North American Network Operators Group|
Date Prev | Date Next |
Date Index |
Thread Index |
Author Index |
Re: Best Practices for Loopback addressing (Core routers & VPN CPE)
- From: Christopher B. Zydel
- Date: Fri Jun 06 19:06:48 2003
In situations like this, I find it helpful to provision an additional
loopback interface for each peer that has more than one connection to
the same router. This lets us remain in control of our own destiny
rather than relying on outside parties to do reconfiguration when
circuits need to get moved between routers.
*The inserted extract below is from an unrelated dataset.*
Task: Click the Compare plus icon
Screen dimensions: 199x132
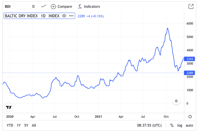Action: pos(53,7)

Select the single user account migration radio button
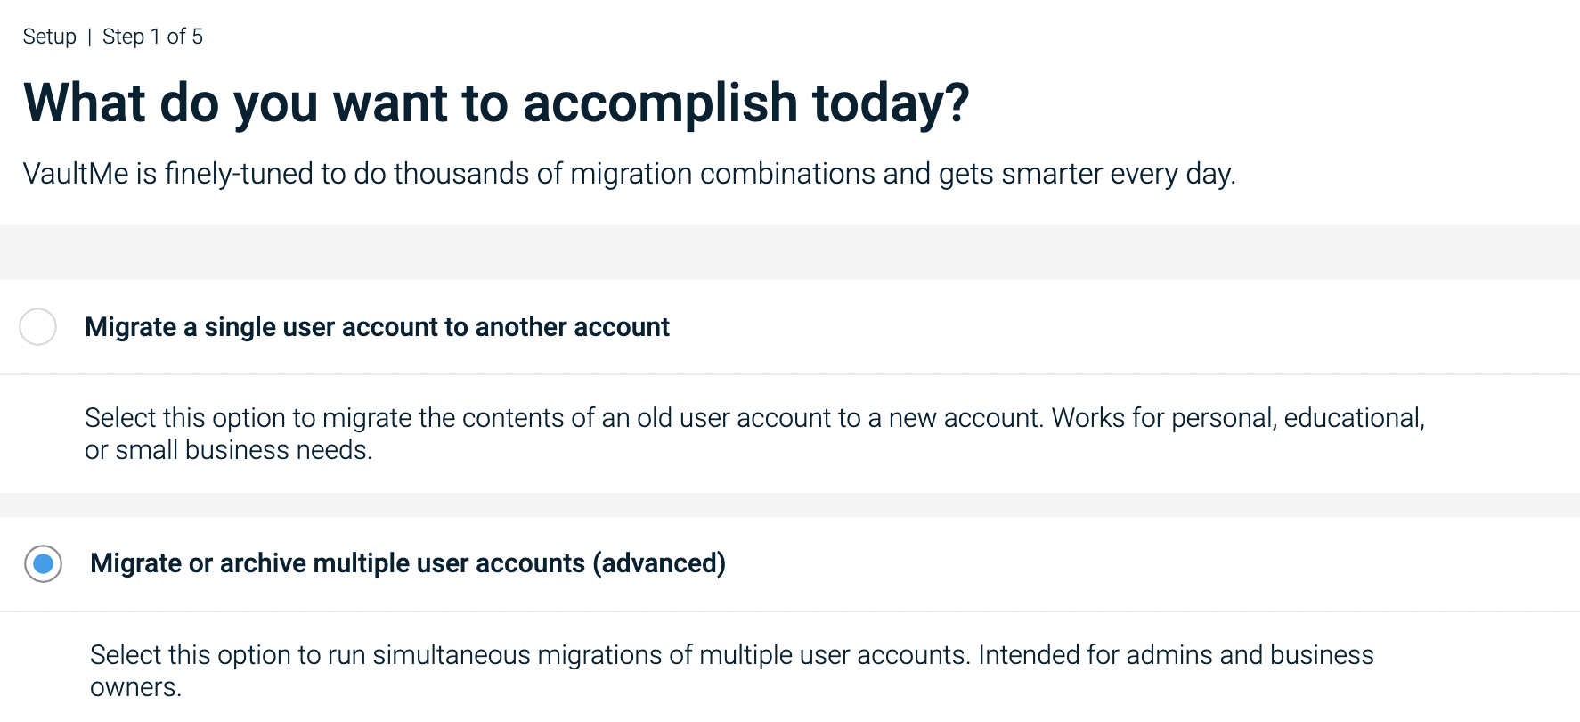(x=37, y=327)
I wouldn't agree with the original poster's statement that using address
space obtained from one of the public registries for internal purposes
will be an issue. ARIN, et al shouldn't have a problem with using
address space obtained from them for internal uses (i.e. not announced
to the public internet) If you have concerns about how they might react
to this, I'd suggest engaging them directly for advice on how to
structure your request. In my past experience, I've found it easier to
discuss my request with ARIN prior to submitting it, just to be sure
they understand what I'm intending to do, and that I'm giving them all
of the necessary data. The last thing you want to do is have that
dialogue once they're already reviewing your request, it's likely to
make the process take far longer than necessary.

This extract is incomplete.